* [Activity]: Start at the line with "You are a computer-use agent." in the records below, stop at the line with "Instruction: Click the green bar for ITB", and return every line in that span exactly, the two end lines included.

* [Data]:
▬▬▬▬▬▬▬▬▬▬

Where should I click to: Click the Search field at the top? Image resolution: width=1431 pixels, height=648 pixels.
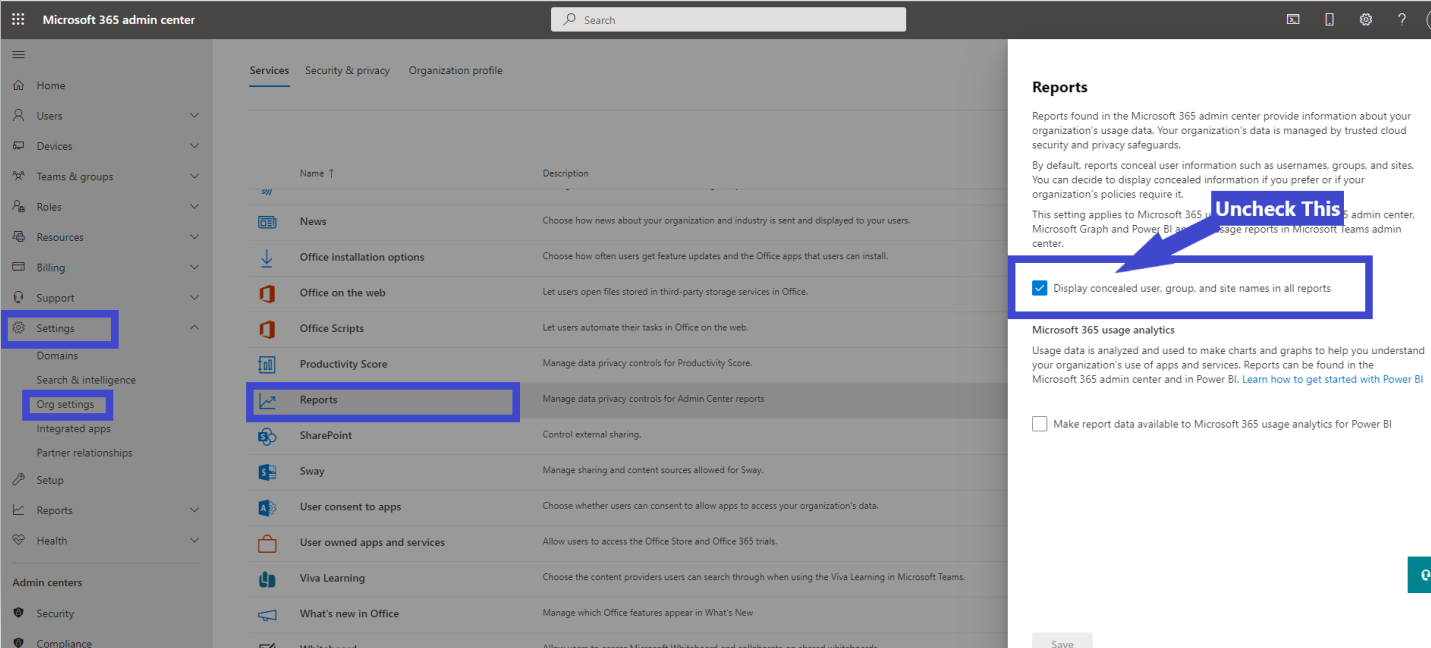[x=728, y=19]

▬▬▬▬▬▬▬▬▬▬

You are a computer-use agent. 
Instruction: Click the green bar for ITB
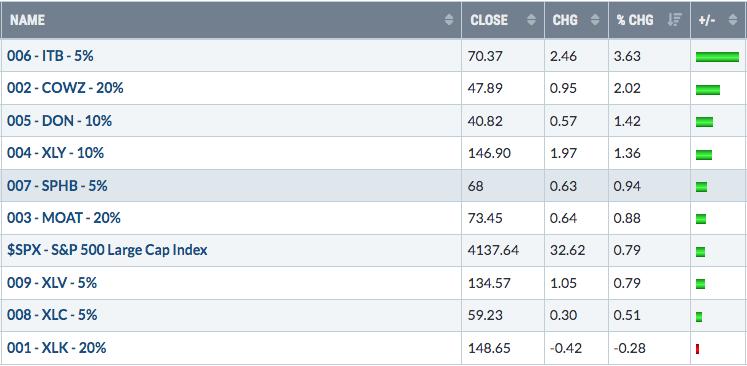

▬▬▬▬▬▬▬▬▬▬

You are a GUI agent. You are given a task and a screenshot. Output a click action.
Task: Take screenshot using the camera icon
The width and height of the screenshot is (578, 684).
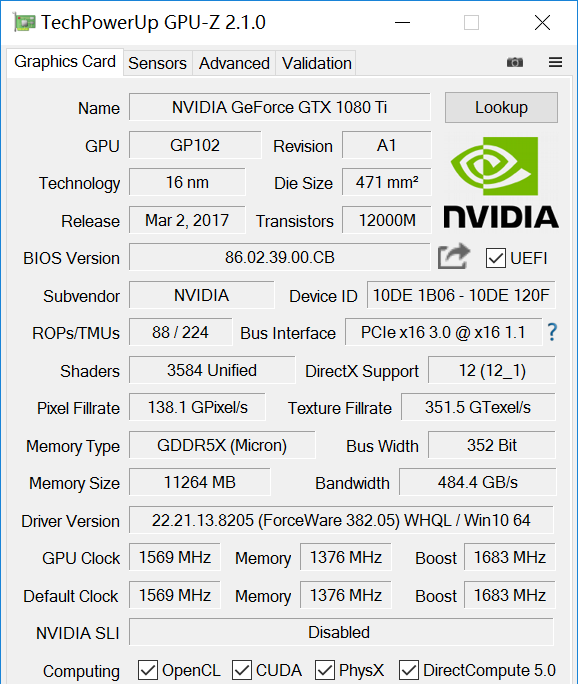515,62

▬▬▬▬▬▬▬▬▬▬

* [Output for this task]:
You are a computer-use agent. 
Instruction: Click the green bar for ITB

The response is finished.